= Thomas Carmean =

American lacrosse player and coach

Thomas Carmean is the assistant coach of the Boys' NCAA lacrosse team at Keene State College in New Hampshire. Carmean is the former Guilford College Men's Lacrosse Team, a lacrosse alumnus of the University of Massachusetts Amherst, and a former player for the Boston Blazers, New York Saints and Bridgeport Barrage, He is an inductee of the US Lacrosse Hall of Fame, New England Chapter. He coached at Amherst College from 2000 through 2010 and was named the head men's lacrosse at Guilford College on June 2, 2010. Carmean Was named assistant coach of the Keene State Owls in 2022.

In 2007, Carmean received accolades in an article where he was listed as one of the three best American-born attackmen to have ever played the game. The article noted that Carmean was a "fantastic athlete with a lightning fast split dodge and a competitive spirit that never quit.

== University of Massachusetts Lacrosse (1984–1987) ==
Tom was a starting attackman for the Minutemen for all four of his years at the University of Massachusetts. He earned All-American honors two times in his career and led his team to Division I NCAA men's lacrosse tournament appearances in 1986 and 1987.

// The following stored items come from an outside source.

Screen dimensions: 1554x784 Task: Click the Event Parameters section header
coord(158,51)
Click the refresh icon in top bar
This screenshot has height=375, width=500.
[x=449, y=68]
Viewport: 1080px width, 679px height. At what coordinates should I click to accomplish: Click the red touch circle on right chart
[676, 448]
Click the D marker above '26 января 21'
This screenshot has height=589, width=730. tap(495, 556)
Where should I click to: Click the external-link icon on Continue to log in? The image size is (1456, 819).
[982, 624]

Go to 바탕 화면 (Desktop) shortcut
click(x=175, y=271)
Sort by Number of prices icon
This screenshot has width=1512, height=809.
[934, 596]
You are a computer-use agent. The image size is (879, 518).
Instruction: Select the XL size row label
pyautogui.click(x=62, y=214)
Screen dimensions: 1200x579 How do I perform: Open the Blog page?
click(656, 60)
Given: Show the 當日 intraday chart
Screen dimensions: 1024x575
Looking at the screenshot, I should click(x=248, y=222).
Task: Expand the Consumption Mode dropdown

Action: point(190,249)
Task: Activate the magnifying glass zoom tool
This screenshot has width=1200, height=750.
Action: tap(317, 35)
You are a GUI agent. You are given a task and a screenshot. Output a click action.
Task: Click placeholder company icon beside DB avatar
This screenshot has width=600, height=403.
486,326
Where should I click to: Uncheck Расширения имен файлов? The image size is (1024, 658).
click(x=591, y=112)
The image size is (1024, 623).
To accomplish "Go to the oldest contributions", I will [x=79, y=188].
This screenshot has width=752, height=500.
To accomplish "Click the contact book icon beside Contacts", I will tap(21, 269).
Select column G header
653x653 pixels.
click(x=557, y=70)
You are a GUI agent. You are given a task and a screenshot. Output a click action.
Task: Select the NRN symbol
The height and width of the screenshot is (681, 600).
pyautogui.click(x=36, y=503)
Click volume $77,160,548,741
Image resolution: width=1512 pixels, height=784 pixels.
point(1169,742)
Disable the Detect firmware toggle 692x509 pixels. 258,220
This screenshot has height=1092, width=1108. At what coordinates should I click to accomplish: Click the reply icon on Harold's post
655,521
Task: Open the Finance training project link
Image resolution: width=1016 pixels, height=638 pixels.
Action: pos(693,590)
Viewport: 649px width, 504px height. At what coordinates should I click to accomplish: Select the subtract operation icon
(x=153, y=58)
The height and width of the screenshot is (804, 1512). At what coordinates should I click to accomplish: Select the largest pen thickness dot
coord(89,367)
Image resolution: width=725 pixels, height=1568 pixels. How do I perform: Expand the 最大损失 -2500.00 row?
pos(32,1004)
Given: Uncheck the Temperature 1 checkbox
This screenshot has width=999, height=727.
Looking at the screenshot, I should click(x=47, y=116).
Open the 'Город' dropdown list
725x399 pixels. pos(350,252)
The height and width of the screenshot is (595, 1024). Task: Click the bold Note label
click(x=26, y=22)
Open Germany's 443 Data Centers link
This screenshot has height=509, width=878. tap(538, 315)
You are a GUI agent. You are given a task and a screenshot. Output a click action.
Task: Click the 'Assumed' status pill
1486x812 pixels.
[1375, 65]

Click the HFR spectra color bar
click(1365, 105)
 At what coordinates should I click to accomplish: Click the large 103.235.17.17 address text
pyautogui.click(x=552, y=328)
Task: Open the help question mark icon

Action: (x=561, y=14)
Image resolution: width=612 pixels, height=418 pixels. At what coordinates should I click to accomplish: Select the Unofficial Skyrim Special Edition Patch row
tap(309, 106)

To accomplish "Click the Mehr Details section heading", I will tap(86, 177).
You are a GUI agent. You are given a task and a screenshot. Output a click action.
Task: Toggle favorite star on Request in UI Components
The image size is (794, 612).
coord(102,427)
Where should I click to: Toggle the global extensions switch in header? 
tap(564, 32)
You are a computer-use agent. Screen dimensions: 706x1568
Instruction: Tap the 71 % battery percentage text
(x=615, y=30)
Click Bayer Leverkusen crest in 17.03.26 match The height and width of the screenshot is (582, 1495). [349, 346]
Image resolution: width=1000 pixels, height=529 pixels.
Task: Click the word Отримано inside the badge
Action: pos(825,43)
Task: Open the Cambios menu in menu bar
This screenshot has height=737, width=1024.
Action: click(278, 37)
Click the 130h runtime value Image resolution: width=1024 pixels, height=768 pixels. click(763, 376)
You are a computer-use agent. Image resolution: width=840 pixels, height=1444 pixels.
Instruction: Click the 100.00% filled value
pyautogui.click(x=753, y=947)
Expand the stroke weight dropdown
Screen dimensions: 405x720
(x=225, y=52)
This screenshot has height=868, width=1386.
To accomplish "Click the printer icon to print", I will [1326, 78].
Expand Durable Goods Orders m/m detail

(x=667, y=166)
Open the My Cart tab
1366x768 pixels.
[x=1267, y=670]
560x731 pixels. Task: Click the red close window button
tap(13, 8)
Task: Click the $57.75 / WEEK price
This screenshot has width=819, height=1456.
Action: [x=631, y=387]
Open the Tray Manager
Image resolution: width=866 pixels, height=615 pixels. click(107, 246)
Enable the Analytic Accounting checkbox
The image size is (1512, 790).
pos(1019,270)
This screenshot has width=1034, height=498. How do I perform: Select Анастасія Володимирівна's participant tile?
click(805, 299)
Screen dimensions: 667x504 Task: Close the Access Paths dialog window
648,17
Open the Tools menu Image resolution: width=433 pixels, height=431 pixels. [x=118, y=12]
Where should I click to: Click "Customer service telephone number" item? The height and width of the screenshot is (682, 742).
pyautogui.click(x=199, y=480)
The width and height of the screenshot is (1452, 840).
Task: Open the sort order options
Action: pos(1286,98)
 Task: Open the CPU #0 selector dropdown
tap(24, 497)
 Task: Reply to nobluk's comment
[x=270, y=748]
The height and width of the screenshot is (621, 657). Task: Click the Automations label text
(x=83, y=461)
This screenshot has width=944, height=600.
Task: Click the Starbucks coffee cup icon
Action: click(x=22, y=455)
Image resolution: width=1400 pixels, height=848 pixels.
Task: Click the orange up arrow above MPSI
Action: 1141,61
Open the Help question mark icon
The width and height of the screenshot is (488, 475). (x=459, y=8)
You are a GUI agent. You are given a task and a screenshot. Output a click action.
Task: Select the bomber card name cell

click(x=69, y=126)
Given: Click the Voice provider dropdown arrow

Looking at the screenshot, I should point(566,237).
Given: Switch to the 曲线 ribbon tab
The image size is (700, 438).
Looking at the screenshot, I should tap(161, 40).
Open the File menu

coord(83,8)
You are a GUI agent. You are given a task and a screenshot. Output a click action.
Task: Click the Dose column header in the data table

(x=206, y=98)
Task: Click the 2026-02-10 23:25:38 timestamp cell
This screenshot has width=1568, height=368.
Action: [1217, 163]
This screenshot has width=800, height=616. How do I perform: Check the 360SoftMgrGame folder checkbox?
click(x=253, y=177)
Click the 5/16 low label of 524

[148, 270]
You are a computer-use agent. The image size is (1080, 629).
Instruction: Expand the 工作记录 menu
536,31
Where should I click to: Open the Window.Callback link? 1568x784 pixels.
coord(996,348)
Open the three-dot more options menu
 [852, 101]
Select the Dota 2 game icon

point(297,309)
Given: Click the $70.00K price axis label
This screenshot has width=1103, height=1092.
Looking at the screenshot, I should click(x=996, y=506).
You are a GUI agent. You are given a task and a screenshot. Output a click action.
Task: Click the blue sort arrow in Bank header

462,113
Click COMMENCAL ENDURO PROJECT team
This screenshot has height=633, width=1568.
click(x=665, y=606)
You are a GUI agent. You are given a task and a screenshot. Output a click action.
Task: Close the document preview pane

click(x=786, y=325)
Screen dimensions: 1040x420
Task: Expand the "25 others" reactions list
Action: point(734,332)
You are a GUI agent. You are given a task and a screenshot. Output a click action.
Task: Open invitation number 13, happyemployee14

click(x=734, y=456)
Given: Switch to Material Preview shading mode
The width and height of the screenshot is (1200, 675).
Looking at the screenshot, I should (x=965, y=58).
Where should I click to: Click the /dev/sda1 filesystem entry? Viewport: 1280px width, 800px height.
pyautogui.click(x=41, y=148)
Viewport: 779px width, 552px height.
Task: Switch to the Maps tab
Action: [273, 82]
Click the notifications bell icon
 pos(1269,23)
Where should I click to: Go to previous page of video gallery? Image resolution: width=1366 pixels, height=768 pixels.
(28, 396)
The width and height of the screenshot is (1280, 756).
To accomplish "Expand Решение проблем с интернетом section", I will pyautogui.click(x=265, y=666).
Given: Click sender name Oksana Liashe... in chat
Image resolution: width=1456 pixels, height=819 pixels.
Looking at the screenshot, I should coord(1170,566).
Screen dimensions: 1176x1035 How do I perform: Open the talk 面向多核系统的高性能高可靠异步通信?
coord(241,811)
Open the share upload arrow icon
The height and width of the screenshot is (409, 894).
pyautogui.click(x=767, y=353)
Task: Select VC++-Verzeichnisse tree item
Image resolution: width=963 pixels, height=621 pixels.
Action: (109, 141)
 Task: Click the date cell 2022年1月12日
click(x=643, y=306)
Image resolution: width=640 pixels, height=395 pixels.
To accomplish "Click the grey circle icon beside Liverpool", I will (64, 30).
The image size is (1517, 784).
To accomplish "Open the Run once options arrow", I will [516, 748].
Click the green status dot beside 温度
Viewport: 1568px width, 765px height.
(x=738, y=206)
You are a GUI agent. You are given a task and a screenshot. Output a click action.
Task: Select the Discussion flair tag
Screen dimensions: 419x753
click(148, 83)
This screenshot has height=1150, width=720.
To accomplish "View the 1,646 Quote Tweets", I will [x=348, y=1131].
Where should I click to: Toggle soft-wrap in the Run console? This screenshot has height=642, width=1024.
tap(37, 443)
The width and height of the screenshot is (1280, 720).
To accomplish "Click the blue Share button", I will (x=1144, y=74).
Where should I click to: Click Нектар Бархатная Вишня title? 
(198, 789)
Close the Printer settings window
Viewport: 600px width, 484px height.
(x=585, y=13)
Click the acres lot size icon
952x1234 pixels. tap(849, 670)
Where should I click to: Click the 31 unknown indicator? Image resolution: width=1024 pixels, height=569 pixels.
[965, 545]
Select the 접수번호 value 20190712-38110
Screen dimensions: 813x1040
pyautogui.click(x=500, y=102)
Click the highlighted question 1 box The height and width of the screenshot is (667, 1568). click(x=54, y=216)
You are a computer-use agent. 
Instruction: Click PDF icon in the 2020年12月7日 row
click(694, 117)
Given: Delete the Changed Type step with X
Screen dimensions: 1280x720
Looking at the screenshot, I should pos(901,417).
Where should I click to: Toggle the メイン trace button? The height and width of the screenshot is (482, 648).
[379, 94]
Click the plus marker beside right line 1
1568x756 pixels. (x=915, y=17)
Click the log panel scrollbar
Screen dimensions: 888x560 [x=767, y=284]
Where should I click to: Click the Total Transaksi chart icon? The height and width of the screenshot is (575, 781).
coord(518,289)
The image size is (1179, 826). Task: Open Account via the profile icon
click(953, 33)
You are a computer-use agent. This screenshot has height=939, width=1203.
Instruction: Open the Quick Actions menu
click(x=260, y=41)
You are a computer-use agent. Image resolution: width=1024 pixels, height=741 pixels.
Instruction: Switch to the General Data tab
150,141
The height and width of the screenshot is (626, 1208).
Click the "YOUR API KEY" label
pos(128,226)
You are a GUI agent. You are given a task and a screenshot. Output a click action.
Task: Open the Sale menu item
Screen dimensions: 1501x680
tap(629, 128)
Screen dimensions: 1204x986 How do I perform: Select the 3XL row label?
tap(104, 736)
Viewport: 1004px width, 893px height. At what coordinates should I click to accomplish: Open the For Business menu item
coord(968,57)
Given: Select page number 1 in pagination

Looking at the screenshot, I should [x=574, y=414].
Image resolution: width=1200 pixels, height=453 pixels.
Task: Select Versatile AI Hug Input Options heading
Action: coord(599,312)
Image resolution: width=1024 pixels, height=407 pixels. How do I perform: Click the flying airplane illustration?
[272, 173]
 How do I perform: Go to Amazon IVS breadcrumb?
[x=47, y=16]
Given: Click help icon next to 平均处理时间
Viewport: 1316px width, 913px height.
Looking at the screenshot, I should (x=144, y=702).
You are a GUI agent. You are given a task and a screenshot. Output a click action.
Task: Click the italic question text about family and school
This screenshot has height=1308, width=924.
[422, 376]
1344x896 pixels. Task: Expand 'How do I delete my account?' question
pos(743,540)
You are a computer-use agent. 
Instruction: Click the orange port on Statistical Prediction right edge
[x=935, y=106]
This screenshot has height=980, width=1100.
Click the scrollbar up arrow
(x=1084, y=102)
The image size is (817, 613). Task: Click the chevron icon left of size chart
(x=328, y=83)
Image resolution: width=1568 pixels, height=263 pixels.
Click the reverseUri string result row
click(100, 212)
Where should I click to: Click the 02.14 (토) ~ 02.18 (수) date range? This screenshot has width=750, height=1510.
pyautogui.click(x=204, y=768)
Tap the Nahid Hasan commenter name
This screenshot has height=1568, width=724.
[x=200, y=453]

== Professional Lacrosse Career ==
Tom went on to play in the Major Indoor Lacrosse League (MILL) as an attackman. He had a successful career and was nominated Second Team All-Pro for five straight seasons from 1993 to 1997. Tom was also awarded team MVP three years in a row with two different teams. Once with New England in 1991 and twice with Boston from 1992 to 1993.